---
license: other
license_name: ntu-s-lab-license-1.0
license_link: https://github.com/hzxie/DynamicVLA/blob/master/LICENSE
tags:
  - robotics
  - vision-language-action
  - vla
  - dynamicvla
  - flow-matching
  - manipulation
datasets:
  - hzxie/DOM
---

# DynamicVLA — DOM (full fine-tune checkpoint)

A [DynamicVLA](https://github.com/hzxie/DynamicVLA) policy trained on the **DOM** dataset
([hzxie/DOM](https://huggingface.co/datasets/hzxie/DOM)) for dynamic-object manipulation.

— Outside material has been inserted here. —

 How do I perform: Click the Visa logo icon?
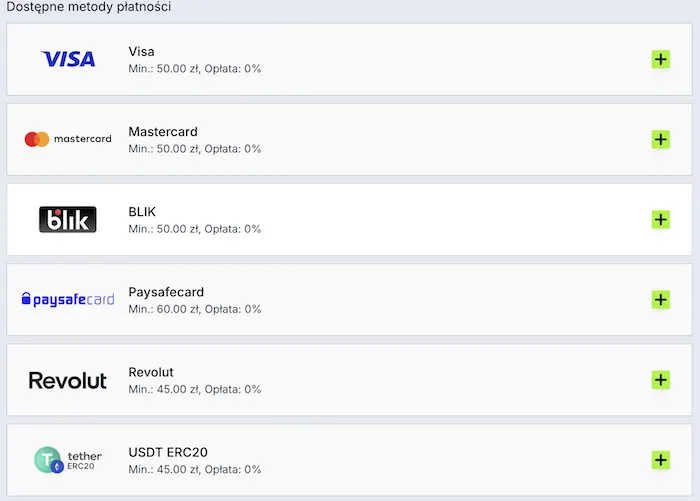(68, 59)
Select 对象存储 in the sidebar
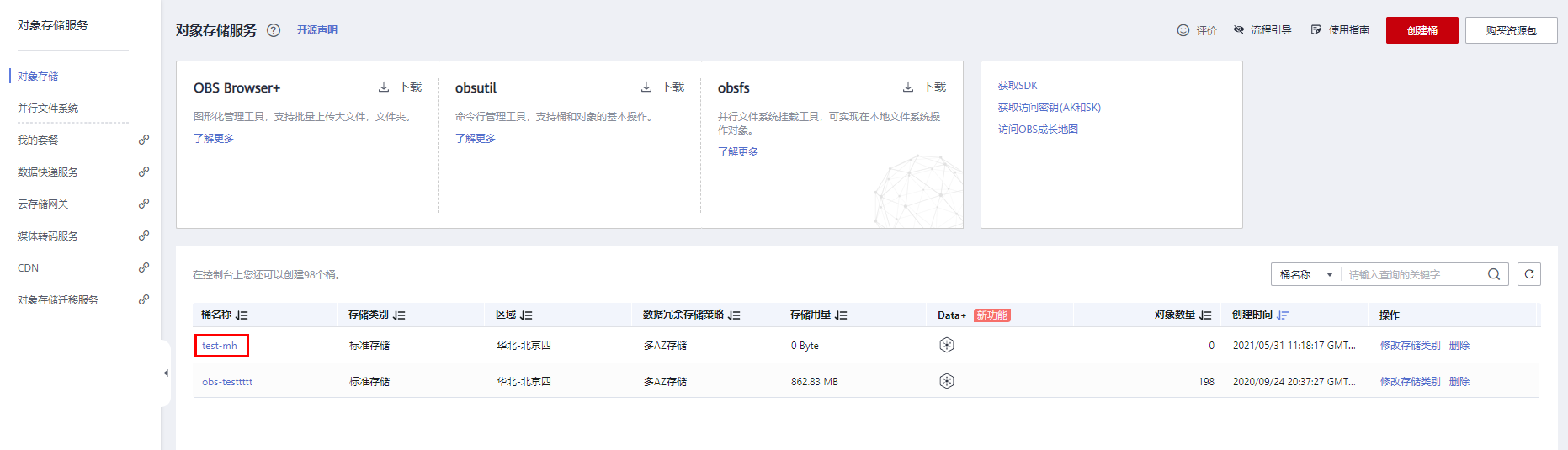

> ⚠️ **Mid-training checkpoint** (~epoch 18, train loss ≈ 0.0007–0.003). Self-contained and
> eval-ready (includes normalization buffers), but optimizer/scheduler state is **not** included
> (cannot resume optimizer momentum from this file).

## Files in this repo
- `model.safetensors` + `config.json` (root) — **latest** checkpoint (~epoch 18, a mid-epoch step
  snapshot, refreshed as training proceeds).
- `epoch0005/`, `epoch0010/` — clean **epoch-milestone** checkpoints (saved at the end of those
  epochs; load with `subfolder="epoch0005"` etc.). Note the folder name uses the internal
  `epoch_idx`, which equals the log's "Epoch N+1" (e.g. `epoch0010` = the completed "Epoch 11").

## Model

- **Architecture:** DynamicVLA = `SmolLM2-360M` VLM backbone (16 layers) + FastViT vision encoder
  + flow-matching action expert (cross-attention bridge, temporal-attention fusion).
- **Full fine-tune:** vision, text, and connector are **unfrozen** (`freeze_* = False`) → all
  **430M parameters trainable** (the stock config freezes the backbone and trains only ~99M).
- Action chunk / horizon 20, 2 observation steps, delta actions, images padded to 384×384,
  cameras `opst_cam` + `wrist_cam`.

## Training

- **Hardware:** 8× NVIDIA H200.
- **Effective global batch 1280** = 80/GPU × 8 GPUs × grad-accum 2 (matches the paper's
  effective batch; the paper used 32× A100 × 40/GPU = 1280).
- AdamW, lr 1e-4, betas (0.9, 0.95), wd 1e-10, cosine schedule + 1000 warmup steps.
- This run does only the paper's **mid-training** stage on DOM (no COYO vision-language
  pre-training, no real-robot post-training), from off-the-shelf SmolLM2-360M + FastVLM-0.5B init.

## Load / evaluate

```python
from policies.dynamicvla.modeling_dynamicvla import DynamicVLAPolicy
policy = DynamicVLAPolicy.from_pretrained("mickeykang/dynamic-vla-DOM")               # latest (~epoch 18)
# policy = DynamicVLAPolicy.from_pretrained("mickeykang/dynamic-vla-DOM", subfolder="epoch0010")
policy.eval().cuda()
```

`from_pretrained` restores the normalization buffers from `model.safetensors`, so no dataset is
needed to load/infer. For the DOM benchmark, serve with `scripts/inference.py -p <dir>` against the
Isaac Lab `simulations/evaluate.py` eval server.

## Notes
- DOM contains some corrupt/truncated videos; a local `utils/datasets.py` resilience patch
  (substitute a valid sample on any decode error) is needed to **train** on the full set, but not
  to load/eval this checkpoint.